Canadian home prices hit a fresh high in November, with values continuing to accelerate as buyers competed for houses throughout most of Ontario and B.C.
The national home price index, which adjusts for pricing volatility, rose 2.7 per cent to $790,600 from October to November on a seasonally adjusted basis, according to the Canadian Real Estate Association or CREA. That marks the second straight month of gains at that elevated level.
Compared with last November, the home price index (HPI) across the country is 25 per cent higher, a record year-over-year price jump. In Ontario, the HPI is up 30 per cent, with values soaring in the province’s most expensive region of Toronto.
Currently, there are 1.8 months of inventory remaining, or the amount of time it would take to sell all the listed properties if the pace of sales remained the same as November. That ties with March of this year for the lowest level on record. The long-term average has been just over five months.
Even though more homeowners listed their properties for sale in November than in the previous month, the market conditions are similar to March of this year, when prices were spiking and economists were calling on policy makers to break the market psychology and the belief that prices will only rise further.
Since March, the country’s bank regulator and federal finance department have made it slightly harder for borrowers to qualify for a mortgage from a bank. The Bank of Canada has warned borrowers that interest rates will rise at some point, while the federal mortgage insurer, Canada Mortgage and Housing Corp., has said that the market is overvalued and overheated, and at risk of a downturn.
However, homebuyers have been undeterred by the warnings and have managed to deal with the tougher mortgage stress test, which requires borrowers to prove they can make their home-loan payments at an interest rate of 5.25 per cent and not at their mortgage contract’s actual interest rate. Canada’s banking regulator, the Office of the Superintendent of Financial Institutions, is set to announce on Friday whether it will change the mortgage stress test requirements.

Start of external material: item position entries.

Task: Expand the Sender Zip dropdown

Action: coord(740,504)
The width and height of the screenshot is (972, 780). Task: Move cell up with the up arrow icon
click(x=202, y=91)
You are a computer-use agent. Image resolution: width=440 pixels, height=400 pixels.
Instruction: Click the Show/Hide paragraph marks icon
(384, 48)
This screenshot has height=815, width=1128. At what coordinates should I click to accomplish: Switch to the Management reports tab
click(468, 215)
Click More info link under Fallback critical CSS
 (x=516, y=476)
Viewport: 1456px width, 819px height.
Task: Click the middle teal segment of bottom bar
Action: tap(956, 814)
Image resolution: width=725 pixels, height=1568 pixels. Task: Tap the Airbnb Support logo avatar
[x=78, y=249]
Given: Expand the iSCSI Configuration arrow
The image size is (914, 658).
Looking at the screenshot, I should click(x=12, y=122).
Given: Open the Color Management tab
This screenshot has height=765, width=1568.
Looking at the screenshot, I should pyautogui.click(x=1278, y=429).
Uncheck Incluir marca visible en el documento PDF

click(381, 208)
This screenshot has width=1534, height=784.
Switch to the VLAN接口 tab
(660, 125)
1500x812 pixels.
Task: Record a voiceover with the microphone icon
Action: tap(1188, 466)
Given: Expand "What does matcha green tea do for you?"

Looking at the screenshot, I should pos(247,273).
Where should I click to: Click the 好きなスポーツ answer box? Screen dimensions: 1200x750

“We called for a response early in the year and here we are with prices up another 30 per cent in some markets. The market clearly needs, as it did back then, higher interest rates,” said Bank of Montreal senior economist Robert Kavcic, who had been one of the loudest voices calling on policymakers to act.
The pandemic’s real estate boom has been mostly driven by buyers seeking bigger properties in more affordable cities. That has propelled prices higher in smaller cities that have traditionally been unaccustomed to strong demand. In the Bancroft area in Ontario’s cottage country, for example, the HPI is nearly 50 per cent higher year over year.
Last month was no exception to the trend. Smaller cities and regions such as Chilliwack and Fraser Valley in B.C., as well as Brantford, Cambridge and North Bay in Ontario, continued to see prices increasing at a faster pace than the rest of the country. In Cambridge, the typical price of a house is now $100,000 higher than August, according to the HPI.
Now, the Toronto region is seeing values jump significantly. In the Oakville-Milton area, just west of the city of Toronto, the typical price of a house reached $1,645,100 in November. That is $200,000 higher than in August, according to the HPI. In the Greater Toronto Area, the typical price of a single-family house was $1,403,800 last month, a $145,000 increase over August.
Across the country, there were 54,222 home resales in November, according to CREA. That is slightly higher than in October on a seasonally adjusted basis and similar to last November.